- EXERCISE DIRECTIONS -
Render each line of the material below as a string in a JSON list, one string per line, skipping blank lines. Leave the pictures out of the list.

Item-finding records
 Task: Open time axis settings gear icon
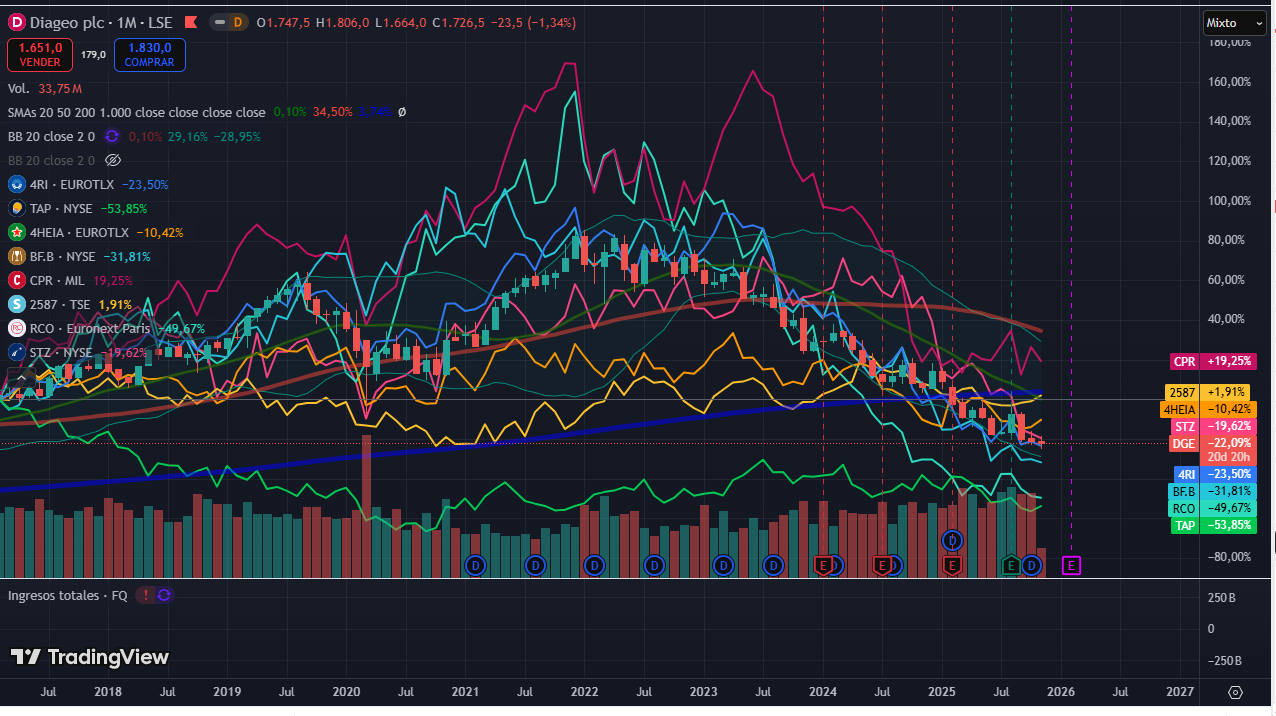pyautogui.click(x=1235, y=692)
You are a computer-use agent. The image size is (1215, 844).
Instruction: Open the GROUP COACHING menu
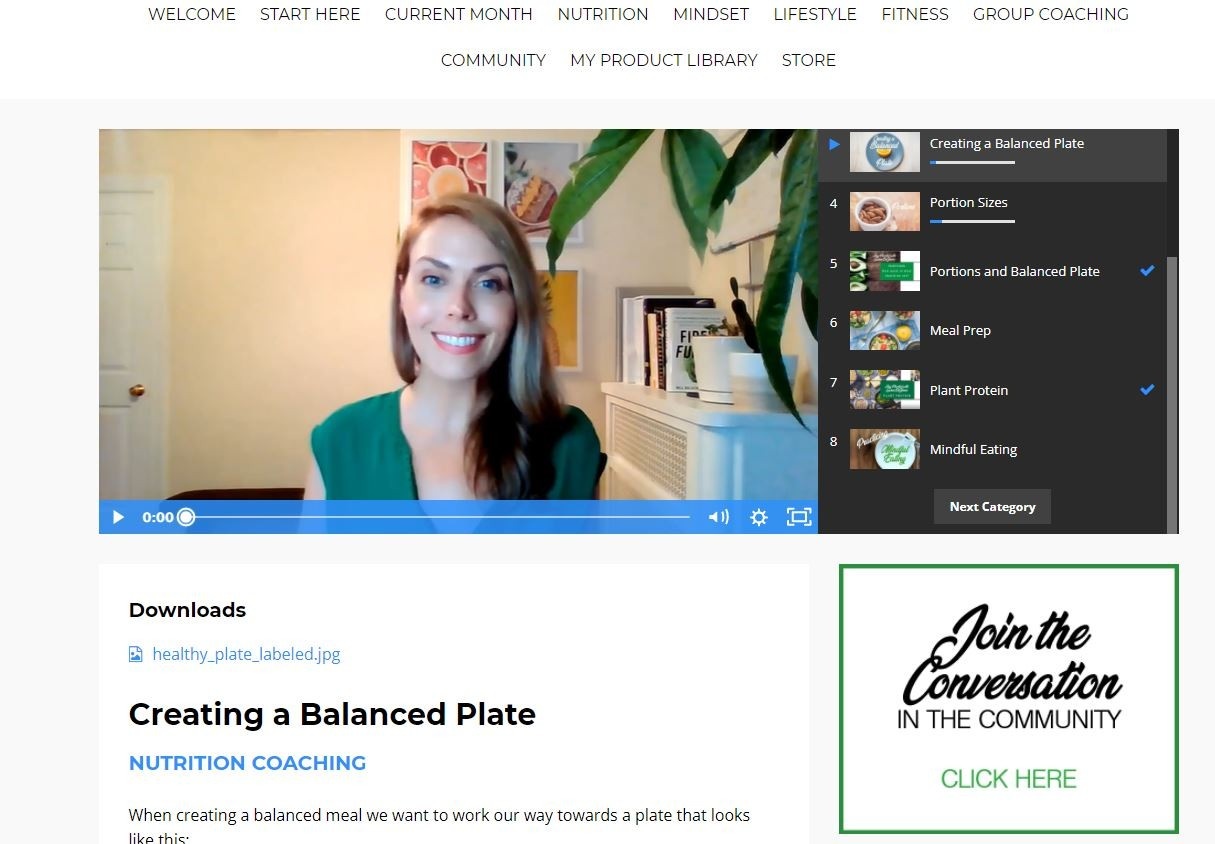[x=1051, y=14]
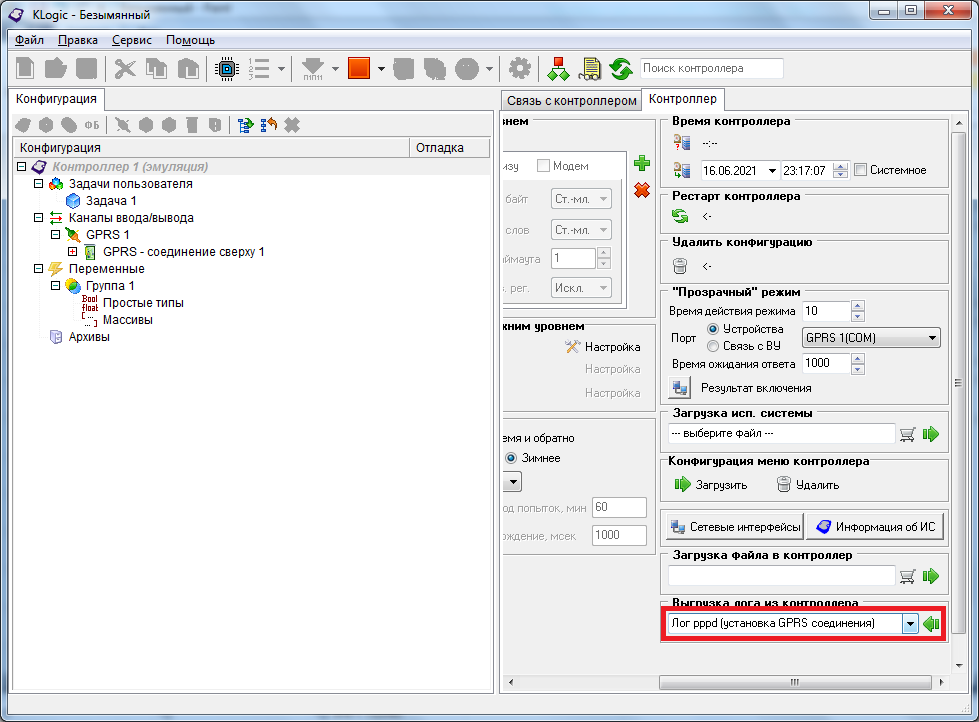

- WORKED ANSWER -
[
  " Task: Open time axis settings gear icon",
  "pyautogui.click(x=1235, y=692)",
  "You are a computer-use agent. The image size is (1215, 844).",
  "Instruction: Open the GROUP COACHING menu",
  "[x=1051, y=14]"
]